Ladykillers

Don’t believe the hype. There’s a lot of backlash bullshit against the Coen’s right now and AFAICT it’s a nonsense. The Ladykillers is another great movie from them. I’m notoriously picky about movies — I find it impossible to sit still for them. I can’t bear the lack of interaction; similarly, I can’t sit still for TV, unless it’s specifically about something I’m really interested in, or, more frequently, it’s part of my looking after my son. I don’t even sit still for much music: 90% of my listening is actually mixing, editing or producing stuff. I’m a bit of a control freak.

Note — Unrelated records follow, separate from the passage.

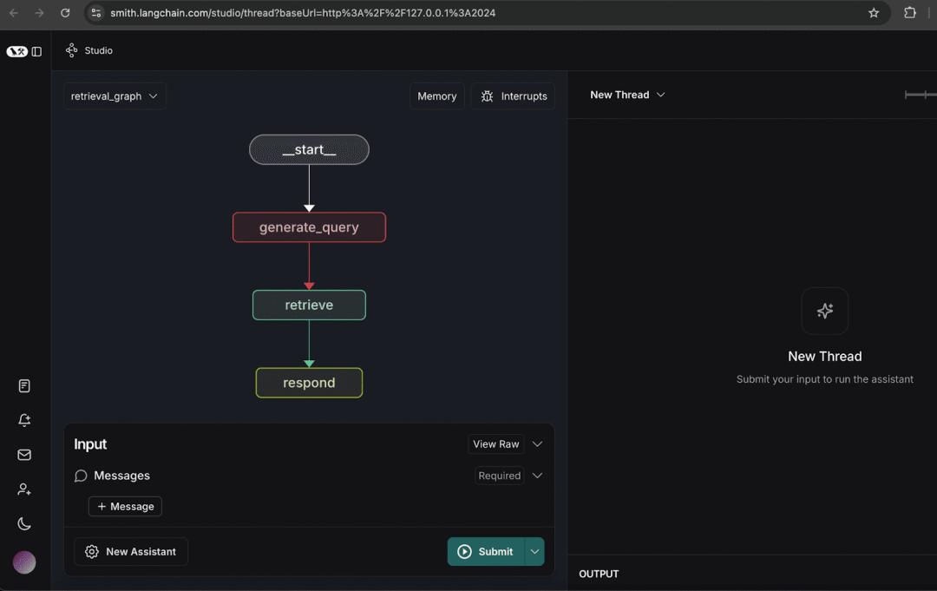
Task: Toggle dark mode with the moon icon
Action: coord(23,523)
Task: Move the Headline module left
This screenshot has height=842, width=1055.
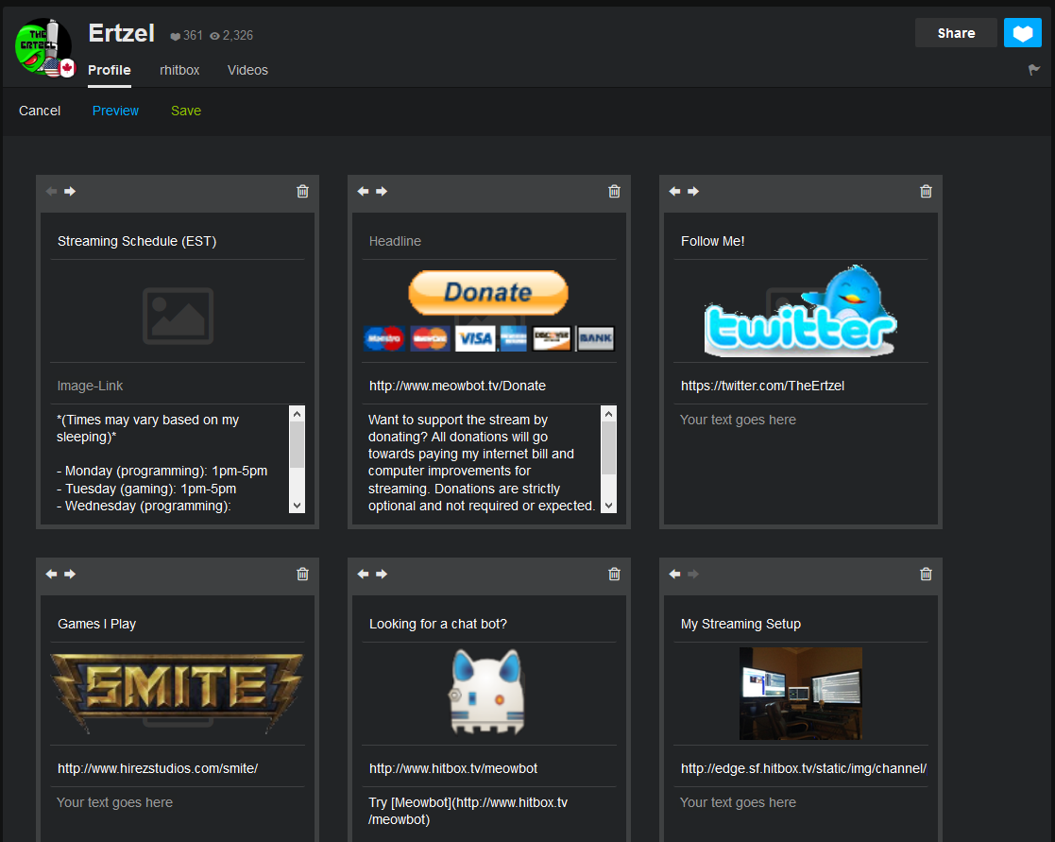Action: 363,191
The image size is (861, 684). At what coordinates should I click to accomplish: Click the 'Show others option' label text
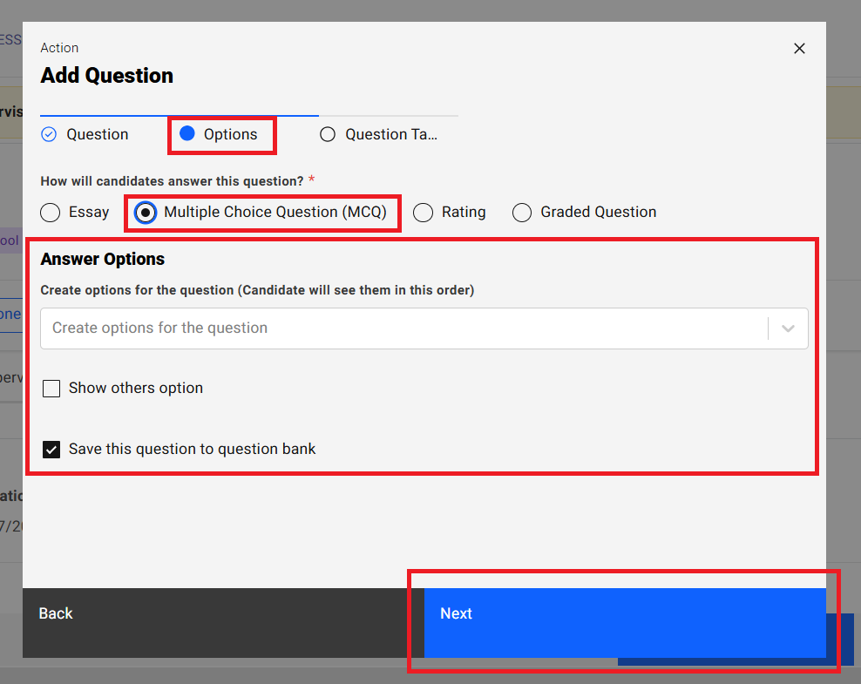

Watching the Ladykillers at Sheffield’s fantastic “Showroom” cinema, I only had the urge to go walkabout / punch walls / use the Inernet cafe once, and even then I headed back to the film after five minutes. It’s great. Go see it.

Pearly whites

I haven’t been to the dentist since 1994. They said there was nothing really wrong but I should get them checked out more regularly. I fled, never to return, simply grateful that no one wasn going to stick needles in my mouth. I had a LOT of dentistry when I was a kid and it was fucking horrible.

Then, a few weeks back, prompted by concern at the vast fissures opening up in my teeth, and the possibility of mouth cancer developing in some foetid little corner of my mouth, I forced myself to go for a check up. To my amazement, the dentist said there was nothing wrong with my teeth — no rotting, cancer, gum disease — BUT I was going to need a load of fillings. Why? Because I’d been brushing my teeth so vigourously I’d worn them away. Those cracks that I had been nervously examining were simply down to me trying too hard to keep the darn things clean.

So, this morning I nervously took my place in the waiting room, awaiting the inevitable vast needle in the gum that has always accompanied fillings, and mulling over my wife’s reassurance that, however bad it was going to be, it wasn’t going to be as bad as the childbirth she looks forward to in seven weeks. I lay back in the chair and let him get on with it, surrendering myself to whatever tenderness he was able to provide, and resolving to breathe my way through the spike. After five minutes or so, I plucked up the courage to ask, “So when are you doing the injections?”

“Oh, we don’t need to do injections on these.”

WHAT?

“We just stick some of this glue in the hole. This is the sort of dentistry we like.”

Holy mama! Fillings without pain! What a revelation!

After he’d been fiddling with my teeth for ten minutes or so, I glanced at my watch, thinking I may be in for a long haul, but at least it wouldn’t be agony. Ten minutes a filling — that’s not that bad compared with what I remembered from childhood. He withdraw some of the cotton buds and asked me to spit.

“Right, that’s the first nine done. Do you want me to tidy up your front ones?”

NINE fillings in ten minutes! Wow! Seems like dentistry has changed completely in the last ten years and I am hugely grateful for it; even better, I think, is that my son seems unlikely to grow up with the pain and fear of nightmare dentistry that our generation had. Amazing.